In the area of ecological restoration, it is necessary to develop a regional development strategy to coordinate the development of the bay and regional ecological environment [1]. The coastal vegetation can absorb and transport heavy metal particles to a certain extent, so the establishment of nature reserves to restore the coastal vegetation has good ecological benefits [50]. The economically developed bay area should repair the damaged ecological environment in time. The economically underdeveloped bay area should consider adopting a balance of nature development options. The ecological development of the bay is combined with energy-saving and emission-reduction projects; examples include China’s “Carbon neutrality”, the “Blue Bay” restoration project and its “Peak carbon dioxide emissions” strategy, and offshore wind projects under development in many countries [51].
For the development policy, the government needs to plan development projects and activities and formulate the relevant legal policies to protect the urban bay ecosystem. Most of the economically developed bays are now working to reduce the adverse impacts of reclamation on the bays by setting up specialized bays regulatory agencies and establishing the relevant legal provisions, measures such as the establishment of a central government-led regulatory commission and the establishment of a marine coordination regulatory agency in the Netherlands, the enactment of the Public Surface Burial Act in Japan, and the Coastal Zone Management Act in the United States, to manage reclamation land [52]. In addition, the re-planning of completed reclamation is also an important tool for the restoration of the bay, as is the planning for the reconstruction of parts of old industrial zones in Spain [53]. However, it is also necessary to consider the differences between the socio-economic development levels and select the appropriate indicators to evaluate the development of the bay.

5. Conclusions

Based on the topographic and hydrological data of the bay, a numerical model was used to simulate the hydrodynamics of the bay under the influence of human activities.
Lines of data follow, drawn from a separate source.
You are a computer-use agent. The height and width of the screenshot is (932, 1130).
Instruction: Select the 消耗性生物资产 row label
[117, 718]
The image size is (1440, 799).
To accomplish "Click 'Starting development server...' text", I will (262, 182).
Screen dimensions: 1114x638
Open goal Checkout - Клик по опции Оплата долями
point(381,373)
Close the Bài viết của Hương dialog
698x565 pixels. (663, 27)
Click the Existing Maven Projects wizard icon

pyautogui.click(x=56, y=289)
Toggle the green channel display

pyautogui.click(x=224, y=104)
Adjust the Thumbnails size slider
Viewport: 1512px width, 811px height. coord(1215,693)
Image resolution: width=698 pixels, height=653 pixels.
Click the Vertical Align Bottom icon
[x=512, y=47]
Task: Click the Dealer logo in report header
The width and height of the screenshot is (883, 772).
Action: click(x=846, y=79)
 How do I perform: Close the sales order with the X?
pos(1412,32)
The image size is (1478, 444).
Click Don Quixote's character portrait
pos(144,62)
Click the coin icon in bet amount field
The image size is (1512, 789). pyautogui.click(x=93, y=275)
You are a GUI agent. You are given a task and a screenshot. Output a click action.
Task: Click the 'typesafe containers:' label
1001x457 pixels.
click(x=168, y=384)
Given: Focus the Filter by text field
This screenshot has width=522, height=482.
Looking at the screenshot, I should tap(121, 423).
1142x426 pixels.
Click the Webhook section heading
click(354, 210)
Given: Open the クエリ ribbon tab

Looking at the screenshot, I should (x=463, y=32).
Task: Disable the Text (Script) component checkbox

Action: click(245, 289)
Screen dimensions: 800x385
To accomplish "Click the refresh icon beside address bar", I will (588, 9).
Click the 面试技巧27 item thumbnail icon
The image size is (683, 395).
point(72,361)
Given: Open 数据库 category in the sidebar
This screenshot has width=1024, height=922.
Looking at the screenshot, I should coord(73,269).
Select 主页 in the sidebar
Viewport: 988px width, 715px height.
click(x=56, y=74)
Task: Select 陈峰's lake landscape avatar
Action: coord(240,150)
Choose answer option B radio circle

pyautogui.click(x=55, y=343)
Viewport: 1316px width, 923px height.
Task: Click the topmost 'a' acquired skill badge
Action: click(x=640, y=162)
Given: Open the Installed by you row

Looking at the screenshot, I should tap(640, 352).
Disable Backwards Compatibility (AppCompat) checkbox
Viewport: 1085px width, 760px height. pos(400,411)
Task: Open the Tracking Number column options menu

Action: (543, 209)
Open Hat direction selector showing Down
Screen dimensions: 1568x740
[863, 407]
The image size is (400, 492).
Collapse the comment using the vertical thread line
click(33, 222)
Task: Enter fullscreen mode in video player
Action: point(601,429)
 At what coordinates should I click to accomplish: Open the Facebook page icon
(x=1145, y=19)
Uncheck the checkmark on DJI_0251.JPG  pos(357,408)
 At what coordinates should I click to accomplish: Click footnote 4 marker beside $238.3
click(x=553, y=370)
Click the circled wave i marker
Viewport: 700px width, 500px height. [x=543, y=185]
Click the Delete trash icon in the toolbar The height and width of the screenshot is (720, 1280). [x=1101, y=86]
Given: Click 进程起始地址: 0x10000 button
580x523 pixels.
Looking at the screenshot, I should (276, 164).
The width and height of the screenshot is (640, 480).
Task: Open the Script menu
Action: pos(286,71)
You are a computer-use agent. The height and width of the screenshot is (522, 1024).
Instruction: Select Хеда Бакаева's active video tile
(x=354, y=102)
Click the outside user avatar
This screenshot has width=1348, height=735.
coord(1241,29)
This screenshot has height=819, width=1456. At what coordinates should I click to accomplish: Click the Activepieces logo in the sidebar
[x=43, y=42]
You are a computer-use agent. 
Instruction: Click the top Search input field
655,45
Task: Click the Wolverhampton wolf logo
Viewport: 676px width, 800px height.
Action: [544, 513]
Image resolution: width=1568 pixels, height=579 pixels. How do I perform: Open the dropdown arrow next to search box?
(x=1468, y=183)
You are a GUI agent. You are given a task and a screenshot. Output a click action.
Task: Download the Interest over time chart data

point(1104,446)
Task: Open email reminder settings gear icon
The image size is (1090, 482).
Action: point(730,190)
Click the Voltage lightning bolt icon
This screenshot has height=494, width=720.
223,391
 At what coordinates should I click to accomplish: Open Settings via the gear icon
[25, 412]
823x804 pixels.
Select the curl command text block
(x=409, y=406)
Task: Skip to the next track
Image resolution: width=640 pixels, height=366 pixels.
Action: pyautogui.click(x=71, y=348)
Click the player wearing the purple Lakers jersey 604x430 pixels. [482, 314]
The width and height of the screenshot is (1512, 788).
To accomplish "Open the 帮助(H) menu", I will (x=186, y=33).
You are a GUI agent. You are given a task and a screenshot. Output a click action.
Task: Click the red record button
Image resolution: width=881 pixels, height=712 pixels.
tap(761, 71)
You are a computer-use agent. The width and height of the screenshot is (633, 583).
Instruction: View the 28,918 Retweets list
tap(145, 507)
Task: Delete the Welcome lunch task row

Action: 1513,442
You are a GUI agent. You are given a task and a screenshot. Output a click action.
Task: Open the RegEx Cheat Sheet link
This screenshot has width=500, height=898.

Finally, the paper discusses the coupling relationship between human activities and the evolution of geomorphology and hydrodynamics in the urban bay at different stages of industrialization. The main conclusions are as follows:
First, reclamation during the industrialization period are the main reasons for the decrease in tidal prism in the bay. During the whole industrialization period, with the increase in reclamation area, the water exchange capacity of Quanzhou Bay decreased. The tidal prism in Quanzhou Bay decreased 22.2% and 29.8% in the spring and neap tide, respectively.
Then, the main location of the hydrodynamic changes was in the channel of the bay. The mean tidal current velocity in the channel shows a trend of first decreasing, then increasing, and then decreasing.
Finally, there is an obvious coupling relationship between the geomorphologic evolution and the hydrodynamic forces in the urban bay, and the whole process of industrialization presents a special stage evolution process. There is an obvious coupling relationship between the geomorphologic evolution and the hydrodynamic forces in the urban bay, and the geomorphology shows a special stage evolution process in the whole process of industrialization. Before and during the early stage of industrialization, the geomorphologic changes of the bay were mainly influenced by natural factors. In the middle of industrialization, the coastal reclamation project increased the sediment content and weakened the hydrodynamic force in the bay, resulting in a large deposition in the channel area. The sedimentation of the seabed made the current velocity decrease, and formed a weak hydrodynamic environment in the channel area, which made the channel deposition more serious. In the late period of industrialization, the excavation and navigation of the Neigang channel made the flow of the channel converge, and the hydrodynamic force of the channel increased. In 2014, the further expansion of the reclamation area led to a decrease in hydrodynamic force. A reduced water exchange capacity allowed heavy metals and synthetic materials to deposit in the bay, causing changes in sediment composition, while human activities such as sand mining and dredging projects directly altered the underwater seabed. In future bay development, it is necessary to combine the specific situation of the bay with certain model simulation and prediction before development.
This research clarifies the stage evolution process of an urban bay in the process of industrialization, which can provide suggestions for the future development of the bay and ensure the sustainable development of an urban bays.

Author Contributions

Conceptualization, Y.L. (Yunhai Li) and X.X.; validation, J.T. and F.L.; formal analysis, F.S.; investigation, J.H. and L.W.; resources, B.Z.; writing—original draft preparation, X.X.; writing—review and editing, X.Z., W.C. and Y.L. (Yuting Lin). All authors have read and agreed to the published version of the manuscript.

Funding

This research was funded by the National Science Foundation of China (41976050, 42176220), and the Scientific Research Foundation of the Third Institute of Oceanography, MNR (TIO2019028, TIO2015014).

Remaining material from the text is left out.